First Off Hey Everyone! New here so wanted to say hey.

I am new to Unreal only 1 month wet behind my ears and I am attempting to make a large terrain with World Machine to Unreal. Now this could very well be more towards a World Machine question, but here we go.

I want to make a map large enough for a RPG Style type of game. World Machine (free) only gives me a resolution of 513x513 which I can increase the size but it turns out looking like garbage. Is there any sort of Tutorial, Video, Wiki, or ETC… that explains how to make a large terrain in World Machine that is game ready? When making these maps I find that it looks nice but its all mountains and has no dynamic route to it other than climb up this mountain to another mountain to see… You guessed it mountains!!
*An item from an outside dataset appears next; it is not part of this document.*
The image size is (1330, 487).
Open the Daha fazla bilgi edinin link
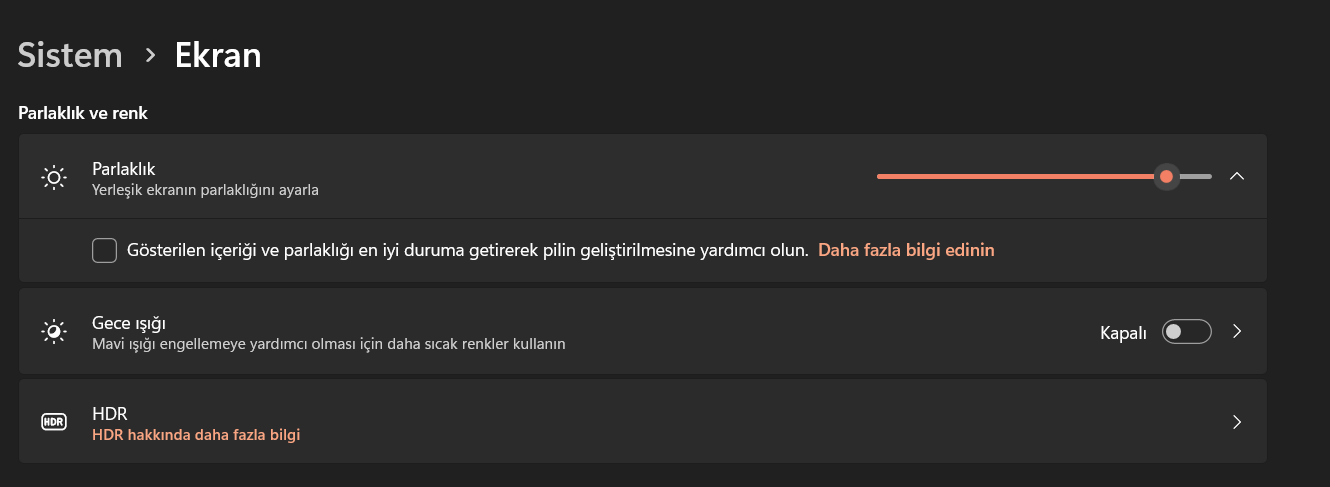pyautogui.click(x=906, y=250)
I have tried doing my do diligence on Google searching and looking through here and forums, but no one actually shows anything in relevance to this in all honesty. I’v found world browser seems to link your landscapes but is that how you would make lets say Open World games?

Sorry for tl;dr
Basic Question, Best methods to make a large terrain without sculpting using World Machine(free).

Yours Truly,
:slight_smile:

Thanks in advance

Best way is to use World Composition (World Composition in Unreal Engine | Unreal Engine 5.1 Documentation) which will stream your tiles up to a certain distance set in Layers. You’ll make many little tiles in World Machine and then import them into the UE4. Be sure to have World Composition selected before importing otherwise it won’t let you if you have tiles in already. Let me now if that helps or if you need more information.

In World machine you can mask most of devices through the specific input node (usually it’s the purple one at the bottom of the device).
You can circumscribe the area of the perlin generator (for instance) using a poly-type layout generator, which limits the extent of the mountains giving them a decent falloff. Then you can create another perlin generator, set it to something smoother like hills and eventually circumscribe them too if needed, and so on until you get an underwater area.

You can use this technique to pretty much compose any type of landscape you want (I once generated a 1:1 map of Isla Nubla, from Jurassic Park).